FlexibleFunctors.jl

FlexibleFunctors.jl allows you to convert struct fields to a flat vector representation, and it also provides a function to transform similar vectors back into structs. However, FlexibleFunctors.jl also provides a parameters(x) function which can be extended to dynamically determine which fields make it into the vector and which fields are fixed.

Example

using FlexibleFunctors, Zygote
import FlexibleFunctors: parameters

struct Model
    elements
    params
end
parameters(m::Model) = m.params

struct Square
    w
    params
end
parameters(s::Square) = s.params
area(s::Square) = s.w^2

s1 = Square(1.0, (:w,))
s2 = Square(2.0, ())
s3 = Square(3.0, (:w,))
m1 = Model([s1, s2, s3], (:elements,))
m2 = Model([s1, s2, s3], ())

p1, re1 = destructure(m1)
p2, re2 = destructure(m2)

julia> println(p1)
# [1.0, 3.0]

julia> println(p2)
# Any[]

# Replace first and third widths with vector values
julia> mapreduce((s)->area(s), +, re1([3.0, 4.0]).elements)
# 29

# Uses original widths since `m2` has no parameters
julia> mapreduce((s)->area(s), +, re2([3.0, 4.0]).elements)
# 14

# Map vector of parameters to an object for optimization
grad = Zygote.gradient((x) -> mapreduce(area, +, x.elements), re1([3.0, 4.0]));

julia> getfield.(grad[1].elements, :w)
# [6.0, 4.0, 8.0]

Overview

FlexibleFunctors.jl adds the ability to specify individual fields of a type as parameters. These parameters indicate fields which can be retrieved to obtain a flat vector representation of the struct parameters through destructure. destructure also returns a function, re, which reconstructs an instance of the original type. re operates as a function of the flat vector representation, but the reconstructed values of parameter fields are drawn from this vector while non-parameter fields are left unchanged.

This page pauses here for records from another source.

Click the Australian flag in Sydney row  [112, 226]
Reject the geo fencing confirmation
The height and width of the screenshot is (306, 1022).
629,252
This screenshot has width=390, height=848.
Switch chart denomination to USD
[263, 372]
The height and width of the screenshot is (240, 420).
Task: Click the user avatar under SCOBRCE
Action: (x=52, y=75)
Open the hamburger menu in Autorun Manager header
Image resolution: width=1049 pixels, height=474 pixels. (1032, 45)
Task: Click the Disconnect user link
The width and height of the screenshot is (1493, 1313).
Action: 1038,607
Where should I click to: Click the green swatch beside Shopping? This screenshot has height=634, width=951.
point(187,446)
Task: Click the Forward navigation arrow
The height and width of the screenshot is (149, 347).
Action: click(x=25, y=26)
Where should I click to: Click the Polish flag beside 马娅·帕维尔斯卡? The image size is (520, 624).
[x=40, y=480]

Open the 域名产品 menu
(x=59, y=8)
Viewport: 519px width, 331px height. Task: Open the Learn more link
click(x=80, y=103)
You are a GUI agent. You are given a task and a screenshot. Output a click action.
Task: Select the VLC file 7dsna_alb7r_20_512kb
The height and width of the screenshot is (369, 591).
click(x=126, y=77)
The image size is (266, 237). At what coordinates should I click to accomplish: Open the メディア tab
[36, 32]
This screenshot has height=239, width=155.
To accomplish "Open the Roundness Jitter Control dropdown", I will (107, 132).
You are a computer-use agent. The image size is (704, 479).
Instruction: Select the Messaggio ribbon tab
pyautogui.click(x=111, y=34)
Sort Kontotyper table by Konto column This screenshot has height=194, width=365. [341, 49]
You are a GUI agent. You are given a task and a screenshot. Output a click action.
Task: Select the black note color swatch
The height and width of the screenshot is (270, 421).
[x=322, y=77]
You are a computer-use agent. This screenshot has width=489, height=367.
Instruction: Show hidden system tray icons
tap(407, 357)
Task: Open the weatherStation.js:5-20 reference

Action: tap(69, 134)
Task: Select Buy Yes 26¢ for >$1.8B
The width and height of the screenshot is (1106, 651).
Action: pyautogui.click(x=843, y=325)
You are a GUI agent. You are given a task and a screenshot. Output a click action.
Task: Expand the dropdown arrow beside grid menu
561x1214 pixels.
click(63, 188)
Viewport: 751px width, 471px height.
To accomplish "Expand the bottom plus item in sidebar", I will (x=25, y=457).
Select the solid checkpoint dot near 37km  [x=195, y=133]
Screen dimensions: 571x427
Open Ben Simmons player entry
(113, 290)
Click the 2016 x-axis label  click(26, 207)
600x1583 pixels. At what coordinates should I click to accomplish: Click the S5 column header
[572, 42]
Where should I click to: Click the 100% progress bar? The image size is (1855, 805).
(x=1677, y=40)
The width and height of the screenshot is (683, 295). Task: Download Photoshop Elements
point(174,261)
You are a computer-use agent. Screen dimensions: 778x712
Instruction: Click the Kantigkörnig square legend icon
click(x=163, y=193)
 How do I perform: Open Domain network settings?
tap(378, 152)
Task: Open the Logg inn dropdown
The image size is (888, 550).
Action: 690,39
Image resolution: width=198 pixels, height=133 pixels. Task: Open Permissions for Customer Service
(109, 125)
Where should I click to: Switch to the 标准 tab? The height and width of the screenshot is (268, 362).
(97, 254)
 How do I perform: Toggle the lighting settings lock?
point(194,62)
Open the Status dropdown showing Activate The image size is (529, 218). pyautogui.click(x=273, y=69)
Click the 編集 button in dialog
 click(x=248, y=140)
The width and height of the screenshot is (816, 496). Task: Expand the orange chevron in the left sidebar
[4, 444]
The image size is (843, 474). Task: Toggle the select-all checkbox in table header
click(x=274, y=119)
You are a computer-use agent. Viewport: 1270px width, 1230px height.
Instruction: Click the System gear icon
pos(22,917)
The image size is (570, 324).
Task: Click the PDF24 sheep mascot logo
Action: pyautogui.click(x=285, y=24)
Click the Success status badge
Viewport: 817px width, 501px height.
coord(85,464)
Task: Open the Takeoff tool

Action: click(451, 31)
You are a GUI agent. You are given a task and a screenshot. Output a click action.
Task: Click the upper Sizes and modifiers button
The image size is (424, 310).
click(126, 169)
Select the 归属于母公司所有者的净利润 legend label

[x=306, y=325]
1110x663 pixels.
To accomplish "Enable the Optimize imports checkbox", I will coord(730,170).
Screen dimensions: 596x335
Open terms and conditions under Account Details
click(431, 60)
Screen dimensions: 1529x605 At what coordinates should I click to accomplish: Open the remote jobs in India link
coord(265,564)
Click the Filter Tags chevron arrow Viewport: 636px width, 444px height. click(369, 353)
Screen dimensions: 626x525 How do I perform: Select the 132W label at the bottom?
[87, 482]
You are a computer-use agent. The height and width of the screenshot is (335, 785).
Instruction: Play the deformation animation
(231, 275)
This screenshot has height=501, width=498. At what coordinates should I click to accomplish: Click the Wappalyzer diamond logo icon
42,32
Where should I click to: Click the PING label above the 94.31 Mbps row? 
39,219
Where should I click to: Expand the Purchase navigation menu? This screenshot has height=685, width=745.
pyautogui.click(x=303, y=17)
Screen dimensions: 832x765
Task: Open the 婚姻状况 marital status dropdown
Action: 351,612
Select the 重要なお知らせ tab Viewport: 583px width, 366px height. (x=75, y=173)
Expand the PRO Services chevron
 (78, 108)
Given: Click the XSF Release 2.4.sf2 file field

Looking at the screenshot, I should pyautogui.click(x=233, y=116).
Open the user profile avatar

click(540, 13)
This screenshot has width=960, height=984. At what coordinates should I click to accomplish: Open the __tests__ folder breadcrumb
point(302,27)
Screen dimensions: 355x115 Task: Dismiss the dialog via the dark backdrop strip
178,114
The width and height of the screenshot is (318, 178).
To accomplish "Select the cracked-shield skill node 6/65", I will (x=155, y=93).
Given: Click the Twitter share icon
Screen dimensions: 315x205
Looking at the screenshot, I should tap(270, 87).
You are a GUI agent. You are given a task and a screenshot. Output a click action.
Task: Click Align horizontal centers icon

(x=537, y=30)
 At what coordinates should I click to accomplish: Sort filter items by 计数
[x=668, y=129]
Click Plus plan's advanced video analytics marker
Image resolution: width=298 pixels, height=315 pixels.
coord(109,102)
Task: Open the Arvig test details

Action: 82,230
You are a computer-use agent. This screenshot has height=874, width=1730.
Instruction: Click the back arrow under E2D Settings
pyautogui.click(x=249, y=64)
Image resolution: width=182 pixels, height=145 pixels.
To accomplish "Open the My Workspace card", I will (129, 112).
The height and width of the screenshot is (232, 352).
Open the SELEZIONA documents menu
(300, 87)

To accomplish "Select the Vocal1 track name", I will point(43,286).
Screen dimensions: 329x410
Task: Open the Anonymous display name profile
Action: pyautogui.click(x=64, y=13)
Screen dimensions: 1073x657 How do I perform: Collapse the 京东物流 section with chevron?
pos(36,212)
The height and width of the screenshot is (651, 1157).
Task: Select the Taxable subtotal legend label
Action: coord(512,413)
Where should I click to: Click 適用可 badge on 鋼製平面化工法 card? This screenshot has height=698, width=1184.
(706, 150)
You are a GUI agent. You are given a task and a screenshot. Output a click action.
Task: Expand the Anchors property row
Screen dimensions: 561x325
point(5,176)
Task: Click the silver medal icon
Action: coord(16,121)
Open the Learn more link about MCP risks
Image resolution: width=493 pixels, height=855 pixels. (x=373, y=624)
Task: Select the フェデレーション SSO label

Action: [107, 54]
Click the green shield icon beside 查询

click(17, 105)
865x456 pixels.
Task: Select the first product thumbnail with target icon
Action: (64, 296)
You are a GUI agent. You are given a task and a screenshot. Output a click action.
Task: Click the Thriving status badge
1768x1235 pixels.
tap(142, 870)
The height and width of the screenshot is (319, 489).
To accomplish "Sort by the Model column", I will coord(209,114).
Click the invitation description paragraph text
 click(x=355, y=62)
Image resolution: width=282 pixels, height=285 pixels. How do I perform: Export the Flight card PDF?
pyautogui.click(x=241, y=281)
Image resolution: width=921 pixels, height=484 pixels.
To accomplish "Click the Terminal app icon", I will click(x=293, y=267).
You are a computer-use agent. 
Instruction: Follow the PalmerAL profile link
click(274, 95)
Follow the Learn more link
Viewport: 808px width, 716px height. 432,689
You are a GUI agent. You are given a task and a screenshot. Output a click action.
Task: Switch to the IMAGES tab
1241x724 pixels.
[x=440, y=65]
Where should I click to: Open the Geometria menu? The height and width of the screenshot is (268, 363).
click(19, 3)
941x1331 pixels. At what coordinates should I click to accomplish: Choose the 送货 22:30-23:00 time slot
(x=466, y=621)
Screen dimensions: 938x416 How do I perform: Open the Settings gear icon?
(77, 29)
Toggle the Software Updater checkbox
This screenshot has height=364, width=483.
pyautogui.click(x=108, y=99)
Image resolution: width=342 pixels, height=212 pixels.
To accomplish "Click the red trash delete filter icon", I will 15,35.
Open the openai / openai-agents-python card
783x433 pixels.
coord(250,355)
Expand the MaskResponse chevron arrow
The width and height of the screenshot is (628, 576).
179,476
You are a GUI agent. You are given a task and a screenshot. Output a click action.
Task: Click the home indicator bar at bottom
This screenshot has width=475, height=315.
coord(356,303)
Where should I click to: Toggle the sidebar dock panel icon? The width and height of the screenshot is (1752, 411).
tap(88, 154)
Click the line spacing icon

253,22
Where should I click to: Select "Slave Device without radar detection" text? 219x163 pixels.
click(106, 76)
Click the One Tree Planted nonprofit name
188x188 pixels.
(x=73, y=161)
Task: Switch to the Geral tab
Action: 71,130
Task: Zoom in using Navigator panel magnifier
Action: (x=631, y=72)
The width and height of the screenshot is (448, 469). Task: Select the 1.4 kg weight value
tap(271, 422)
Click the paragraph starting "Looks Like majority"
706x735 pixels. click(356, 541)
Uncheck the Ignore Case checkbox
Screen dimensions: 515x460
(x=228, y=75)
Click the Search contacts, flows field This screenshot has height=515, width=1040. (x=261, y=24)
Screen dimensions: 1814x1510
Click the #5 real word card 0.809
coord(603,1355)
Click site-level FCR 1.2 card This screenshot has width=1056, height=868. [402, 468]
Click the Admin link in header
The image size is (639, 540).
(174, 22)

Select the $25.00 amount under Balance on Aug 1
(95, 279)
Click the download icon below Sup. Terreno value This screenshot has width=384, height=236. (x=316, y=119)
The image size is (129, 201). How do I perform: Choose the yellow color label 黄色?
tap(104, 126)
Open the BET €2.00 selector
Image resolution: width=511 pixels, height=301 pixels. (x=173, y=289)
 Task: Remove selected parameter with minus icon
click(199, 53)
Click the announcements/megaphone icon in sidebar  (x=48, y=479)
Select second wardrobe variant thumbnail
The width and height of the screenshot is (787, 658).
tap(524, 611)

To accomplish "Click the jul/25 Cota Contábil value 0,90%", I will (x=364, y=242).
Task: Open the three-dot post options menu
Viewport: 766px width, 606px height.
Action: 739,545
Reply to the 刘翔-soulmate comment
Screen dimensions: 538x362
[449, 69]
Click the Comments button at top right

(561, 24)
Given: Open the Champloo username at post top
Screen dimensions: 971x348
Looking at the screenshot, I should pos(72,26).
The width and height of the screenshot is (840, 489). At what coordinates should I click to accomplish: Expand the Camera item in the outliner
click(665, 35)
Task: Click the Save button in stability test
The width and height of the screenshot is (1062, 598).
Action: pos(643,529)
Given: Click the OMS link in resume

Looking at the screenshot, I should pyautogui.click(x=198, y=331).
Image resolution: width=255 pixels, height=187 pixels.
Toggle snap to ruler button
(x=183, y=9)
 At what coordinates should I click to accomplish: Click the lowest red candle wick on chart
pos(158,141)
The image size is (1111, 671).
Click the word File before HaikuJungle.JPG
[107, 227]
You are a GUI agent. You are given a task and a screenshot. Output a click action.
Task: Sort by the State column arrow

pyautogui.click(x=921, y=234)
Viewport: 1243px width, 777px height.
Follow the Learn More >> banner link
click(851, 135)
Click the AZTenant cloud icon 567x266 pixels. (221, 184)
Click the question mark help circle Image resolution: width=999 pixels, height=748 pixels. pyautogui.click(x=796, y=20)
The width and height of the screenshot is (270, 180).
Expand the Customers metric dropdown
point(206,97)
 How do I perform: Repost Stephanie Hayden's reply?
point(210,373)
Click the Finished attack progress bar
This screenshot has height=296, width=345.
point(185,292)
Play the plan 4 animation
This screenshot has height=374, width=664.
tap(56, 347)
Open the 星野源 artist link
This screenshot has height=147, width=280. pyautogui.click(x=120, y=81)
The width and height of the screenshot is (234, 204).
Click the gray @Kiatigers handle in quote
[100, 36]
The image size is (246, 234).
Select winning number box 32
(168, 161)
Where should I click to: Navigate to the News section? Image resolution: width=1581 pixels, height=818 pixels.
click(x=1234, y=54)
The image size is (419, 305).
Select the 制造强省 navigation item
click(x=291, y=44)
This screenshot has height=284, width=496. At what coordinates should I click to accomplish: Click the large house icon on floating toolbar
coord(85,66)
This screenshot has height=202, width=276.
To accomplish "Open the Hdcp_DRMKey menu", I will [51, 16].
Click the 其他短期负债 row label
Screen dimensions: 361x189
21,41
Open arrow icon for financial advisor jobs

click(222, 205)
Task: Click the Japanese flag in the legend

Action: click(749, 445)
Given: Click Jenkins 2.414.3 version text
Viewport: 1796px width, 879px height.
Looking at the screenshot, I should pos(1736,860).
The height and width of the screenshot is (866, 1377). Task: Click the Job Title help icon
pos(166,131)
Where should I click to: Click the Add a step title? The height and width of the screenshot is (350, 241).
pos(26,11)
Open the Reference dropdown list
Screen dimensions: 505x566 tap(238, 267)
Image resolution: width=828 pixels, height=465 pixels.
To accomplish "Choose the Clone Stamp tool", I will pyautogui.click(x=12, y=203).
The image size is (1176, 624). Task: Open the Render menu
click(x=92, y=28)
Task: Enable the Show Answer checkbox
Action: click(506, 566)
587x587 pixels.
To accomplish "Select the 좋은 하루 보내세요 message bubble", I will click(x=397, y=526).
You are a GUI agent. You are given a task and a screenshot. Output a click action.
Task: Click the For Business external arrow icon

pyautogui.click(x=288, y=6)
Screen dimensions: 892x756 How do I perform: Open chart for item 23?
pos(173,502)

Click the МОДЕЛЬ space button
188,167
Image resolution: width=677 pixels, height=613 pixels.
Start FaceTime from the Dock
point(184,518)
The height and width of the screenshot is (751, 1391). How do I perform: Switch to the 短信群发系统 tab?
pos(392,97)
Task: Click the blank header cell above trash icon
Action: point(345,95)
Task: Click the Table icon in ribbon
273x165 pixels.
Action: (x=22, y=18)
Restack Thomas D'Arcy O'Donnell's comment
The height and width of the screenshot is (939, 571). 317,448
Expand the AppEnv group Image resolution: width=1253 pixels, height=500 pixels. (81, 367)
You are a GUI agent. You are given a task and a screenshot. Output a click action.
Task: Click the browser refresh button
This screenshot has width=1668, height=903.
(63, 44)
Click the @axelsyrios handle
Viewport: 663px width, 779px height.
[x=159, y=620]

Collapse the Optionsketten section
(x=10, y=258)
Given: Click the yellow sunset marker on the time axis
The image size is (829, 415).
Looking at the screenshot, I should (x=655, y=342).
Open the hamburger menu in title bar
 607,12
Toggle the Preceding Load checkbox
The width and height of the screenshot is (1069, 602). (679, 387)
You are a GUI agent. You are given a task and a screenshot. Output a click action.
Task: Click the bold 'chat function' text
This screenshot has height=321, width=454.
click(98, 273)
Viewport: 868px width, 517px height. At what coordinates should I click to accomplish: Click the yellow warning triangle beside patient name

Parameters are determined recursively. If a tagged field contains a struct with parameters of its own, those parameters are also included in the resulting vector and reconstruction.

ffunctor takes a struct instance with a parameters method and returns a NamedTuple representation of the parameters. ffunctor also returns a re function for reconstructing the struct from the NamedTuple representation.

In either case, you must provide a FlexibleFunctors.parameters(::YourType) method which return the parameters of YourType in a Tuple of Symbols. This is accomplished by importing FlexibleFunctors.jl and adding additional methods directly to parameters.

What's Flexible about FlexibleFunctors?

The functionality provided by FlexibleFunctors.jl is similar to Functors.jl. Both projects annotate types with special fields to convert in between flat vector representations of structs and a reconstructed instance. However, Functors.jl stores this information at the type-level for all instances of a type, forcing all instances to use identical fields as (what we call) parameters.

FlexibleFunctors.jl can store these parameter fields at the instance-level. For example, instead of hard-coding the returned parameters, we could add a parameters field to a struct, and then specify these parameters at run-time as a tuple of Symbols. In this way, we can use the same types but specialize which fields are actually parameterized and liable to be changed during a reconstruction.

If parameter fields are stored within a struct instance, re-parameterizing the type instance is possible. For this, we recommend Setfield.jl and the @set macro which can easily update nested fields.

Further, note that FlexibleFunctors.jl can reproduce similar behavior to Functors.jl. If parameters(m::M) = (:some, :fixed, :tuple), then all instances of M will have the same parameters.